The 10 Principles of Intelligent Agent Design
Originally published in Venture Beat in 2017
We’re on the cusp of a new generation of better and more sophisticated intelligent agents.
Intelligent agents are fast becoming ubiquitous in personal life and business, which means they are an important area of opportunity and interest for innovators. As entrepreneurs, designers, product managers, developers, and investors, we should step back and think about the principles behind what we’re building. It’s a great time to start laying out practices and principles for how we want to design and build intelligent agents. As part of that thought process, below are 10 principles that can help govern the future design of intelligent agents.
1. Useful
An intelligent agent should be of service to others. The ideal intelligent agent assists humans in an explicitly useful fashion. Some agents may assist other agents or be a part of a larger process. But they must be useful.
2. Context-aware
An intelligent agent should understand context, including time, place, and many others. It should understand as much about the world as possible in order to complete tasks, provide the right information at the right time, and learn.
3. Able to learn
An intelligent agent should become more intelligent over time. Every interaction with humans, other computer systems, and the world is an opportunity to learn. Some of the information the agent collects will increase its store of knowledge and some will make it better at its core functions, such as communicating and taking the right actions.
4. Adaptable
An intelligent agent should be able to change in order to apply what it has learned. One area for adaptability involves being sensitive to users’ preferences. There are many preferences that the agent can learn in order to mold its behavior — these include communication preferences and privacy parameters.

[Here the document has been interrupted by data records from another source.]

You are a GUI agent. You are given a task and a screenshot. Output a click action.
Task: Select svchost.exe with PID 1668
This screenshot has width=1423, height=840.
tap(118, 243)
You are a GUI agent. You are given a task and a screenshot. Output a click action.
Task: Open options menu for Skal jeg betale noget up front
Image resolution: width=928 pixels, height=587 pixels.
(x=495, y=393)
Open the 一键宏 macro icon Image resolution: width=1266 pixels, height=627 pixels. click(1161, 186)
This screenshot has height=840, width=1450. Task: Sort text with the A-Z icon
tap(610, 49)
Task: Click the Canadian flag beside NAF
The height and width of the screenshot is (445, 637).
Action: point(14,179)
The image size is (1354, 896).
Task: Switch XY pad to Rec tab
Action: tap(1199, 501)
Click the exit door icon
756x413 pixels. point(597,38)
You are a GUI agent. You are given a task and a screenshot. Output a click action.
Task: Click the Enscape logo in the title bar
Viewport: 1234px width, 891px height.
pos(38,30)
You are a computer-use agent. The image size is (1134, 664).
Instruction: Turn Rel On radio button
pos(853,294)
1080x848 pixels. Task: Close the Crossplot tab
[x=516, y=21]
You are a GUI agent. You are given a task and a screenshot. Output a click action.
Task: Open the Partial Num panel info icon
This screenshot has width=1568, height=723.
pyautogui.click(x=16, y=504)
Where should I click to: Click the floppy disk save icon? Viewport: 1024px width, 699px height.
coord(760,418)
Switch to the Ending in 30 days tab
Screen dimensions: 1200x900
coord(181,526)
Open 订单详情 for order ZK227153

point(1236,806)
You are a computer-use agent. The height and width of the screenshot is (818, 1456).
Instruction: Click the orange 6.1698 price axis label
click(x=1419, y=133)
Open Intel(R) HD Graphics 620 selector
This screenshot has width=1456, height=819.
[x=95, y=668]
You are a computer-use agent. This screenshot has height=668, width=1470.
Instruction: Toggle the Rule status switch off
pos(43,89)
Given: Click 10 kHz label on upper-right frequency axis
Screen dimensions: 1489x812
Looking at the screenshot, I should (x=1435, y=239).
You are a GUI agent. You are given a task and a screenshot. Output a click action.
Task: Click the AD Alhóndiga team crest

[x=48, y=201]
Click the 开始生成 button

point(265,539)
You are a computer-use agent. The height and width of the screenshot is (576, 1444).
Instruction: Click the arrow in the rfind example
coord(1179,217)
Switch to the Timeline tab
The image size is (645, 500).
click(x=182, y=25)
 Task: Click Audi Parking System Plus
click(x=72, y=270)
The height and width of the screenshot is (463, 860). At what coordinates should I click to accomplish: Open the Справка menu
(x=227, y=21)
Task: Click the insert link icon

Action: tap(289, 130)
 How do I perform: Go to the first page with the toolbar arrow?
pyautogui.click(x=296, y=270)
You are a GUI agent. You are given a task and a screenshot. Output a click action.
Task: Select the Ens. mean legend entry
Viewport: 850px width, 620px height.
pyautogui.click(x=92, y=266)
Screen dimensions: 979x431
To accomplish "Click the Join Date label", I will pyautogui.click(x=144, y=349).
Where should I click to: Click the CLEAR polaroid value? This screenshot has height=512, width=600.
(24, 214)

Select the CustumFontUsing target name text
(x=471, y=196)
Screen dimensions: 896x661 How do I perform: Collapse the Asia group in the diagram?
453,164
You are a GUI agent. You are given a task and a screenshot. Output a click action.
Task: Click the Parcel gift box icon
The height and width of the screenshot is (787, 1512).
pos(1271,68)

5. Able to communicate well
An intelligent agent should pursue maximum eloquence. It should be intuitive, self-explanatory, and responsive to whatever entity it is communicating with. It should use the most efficient communication method (such as text, voice, graphics, and API) for the context of the communication.
6. Proactive
An intelligent agent should anticipate the needs of others. It should combine what it has learned with context to be able to take proactive action. However, it should be proactive with communications only if the information is useful to the recipient.
7. Respectful of privacy
An intelligent agent should respect information privacy. Based on privacy requirements, different information can be shared with different parties. It should understand the privacy parameters of providing or receiving all different types of information with all different parties.
8. Honest
An intelligent agent should provide correct information. It shouldn’t deceive or make promises that can’t be kept.
9. Transparent
An intelligent agent should allow appropriate access to information that impacts others. For example, it should allow appropriate access to view settings, configuration controls, and defaults that impact humans.
10. Non-malevolent
An intelligent agent should not participate in harming others. If a requested action is harmful, it should warn the user about the consequences of the action being requested.
I don’t think every intelligent agent needs to follow all of these principles. But if one of these principles isn’t included in a design, the reason for doing so should be understood. Omitting something for a specific purpose is better than leaving it out because it was never considered. Keeping these principles in mind will help developers build robust future intelligent agents that improve as the technology advances and we get better at their design.